Kaptanlık yaptığım ilk sezonki Şeyma ile bu seneki ben arasında fark olduğunu düşünüyorum. Ben genelde de olgun bir sporcuydum ama kaptanlık, insanın üzerinde daha fazla sorumluluk ekliyor o yüzden hem oyundan düşmemek ve takımdakilere destek olmak açısından sahada mental olarak daha güçlü kalmamı sağladı hem de kendi oyunumu geliştirmem açısından bana çeşitli faydaları oldu. 

Takımdaki herkes her şeyden önce çok uyumlu, evet benden büyükler de var ama onlar da o kadar tatlı ki “Ben onlara kaptanlık yapıyorum” gibi bir düşüncem olmuyor.

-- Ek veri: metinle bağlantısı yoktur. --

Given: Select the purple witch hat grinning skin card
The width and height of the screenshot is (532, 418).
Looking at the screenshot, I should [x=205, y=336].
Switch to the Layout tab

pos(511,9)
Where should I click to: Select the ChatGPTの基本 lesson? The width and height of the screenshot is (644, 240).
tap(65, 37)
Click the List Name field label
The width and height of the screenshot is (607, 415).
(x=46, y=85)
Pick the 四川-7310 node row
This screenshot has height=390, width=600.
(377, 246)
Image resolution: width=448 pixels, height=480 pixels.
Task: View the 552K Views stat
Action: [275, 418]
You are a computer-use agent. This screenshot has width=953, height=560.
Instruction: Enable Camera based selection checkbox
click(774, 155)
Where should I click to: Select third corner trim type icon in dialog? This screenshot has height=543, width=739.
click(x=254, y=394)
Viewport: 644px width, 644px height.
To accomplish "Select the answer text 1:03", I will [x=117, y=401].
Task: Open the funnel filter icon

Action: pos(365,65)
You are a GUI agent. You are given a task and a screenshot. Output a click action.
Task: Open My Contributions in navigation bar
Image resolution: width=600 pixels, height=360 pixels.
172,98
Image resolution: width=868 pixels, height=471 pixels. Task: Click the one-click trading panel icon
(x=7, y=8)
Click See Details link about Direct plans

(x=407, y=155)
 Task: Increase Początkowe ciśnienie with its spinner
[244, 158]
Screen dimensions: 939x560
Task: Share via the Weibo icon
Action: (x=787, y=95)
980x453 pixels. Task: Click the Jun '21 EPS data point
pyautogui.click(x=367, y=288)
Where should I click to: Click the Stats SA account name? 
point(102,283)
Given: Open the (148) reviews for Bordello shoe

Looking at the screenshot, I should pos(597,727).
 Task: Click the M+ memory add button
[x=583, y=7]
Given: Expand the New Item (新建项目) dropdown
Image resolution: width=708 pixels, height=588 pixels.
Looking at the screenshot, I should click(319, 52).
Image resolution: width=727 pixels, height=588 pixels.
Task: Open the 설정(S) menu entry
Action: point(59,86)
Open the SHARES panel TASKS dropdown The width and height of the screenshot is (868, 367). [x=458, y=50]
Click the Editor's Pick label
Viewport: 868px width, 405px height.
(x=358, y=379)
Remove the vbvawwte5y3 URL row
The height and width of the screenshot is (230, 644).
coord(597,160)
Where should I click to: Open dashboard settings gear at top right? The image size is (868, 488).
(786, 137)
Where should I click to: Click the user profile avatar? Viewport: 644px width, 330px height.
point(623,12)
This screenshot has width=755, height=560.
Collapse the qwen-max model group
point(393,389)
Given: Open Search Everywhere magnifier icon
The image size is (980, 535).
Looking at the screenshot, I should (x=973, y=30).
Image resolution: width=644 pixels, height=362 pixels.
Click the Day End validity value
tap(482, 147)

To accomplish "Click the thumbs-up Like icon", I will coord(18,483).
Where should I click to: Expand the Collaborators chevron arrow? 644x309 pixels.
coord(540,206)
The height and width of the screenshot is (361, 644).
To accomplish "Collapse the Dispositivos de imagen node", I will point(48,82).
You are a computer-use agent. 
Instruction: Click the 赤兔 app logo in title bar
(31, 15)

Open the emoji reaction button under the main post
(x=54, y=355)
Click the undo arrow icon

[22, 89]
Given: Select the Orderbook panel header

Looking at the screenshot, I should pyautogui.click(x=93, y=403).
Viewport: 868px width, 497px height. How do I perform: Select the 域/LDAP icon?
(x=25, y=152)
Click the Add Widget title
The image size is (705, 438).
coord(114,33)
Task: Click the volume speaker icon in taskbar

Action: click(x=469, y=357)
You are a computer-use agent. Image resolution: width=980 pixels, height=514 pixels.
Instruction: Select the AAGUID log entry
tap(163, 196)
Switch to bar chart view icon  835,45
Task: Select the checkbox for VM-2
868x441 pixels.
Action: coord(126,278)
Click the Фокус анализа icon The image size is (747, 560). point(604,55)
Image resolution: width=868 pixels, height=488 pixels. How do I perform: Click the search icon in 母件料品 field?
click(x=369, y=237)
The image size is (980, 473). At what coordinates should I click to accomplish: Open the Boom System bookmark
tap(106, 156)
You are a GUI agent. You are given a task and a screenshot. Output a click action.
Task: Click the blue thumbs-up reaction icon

Biz belli kurallar çerçevesinde herkesin birbirine destek olduğu güzel bir uyum yakaladık, onu devam ettiriyoruz. Onlar da bana hiç zorluk çıkarmıyorlar, hiç negatif bir durumla da karşılaşmıyorum. Bu sebeple, takımda kaptanlık yaparken zorlanmıyorum diyebilirim açıkçası. 

Tokyo 2020 ile olimpik sporcu olma heyecanını yaşadın, profesyonel bir voleybolcunun mücadele edebileceği en üst seviye platformda bulunmak nasıl bir duyguydu? Orada yaşadığın unutulmaz bir anını anlatabilir misin?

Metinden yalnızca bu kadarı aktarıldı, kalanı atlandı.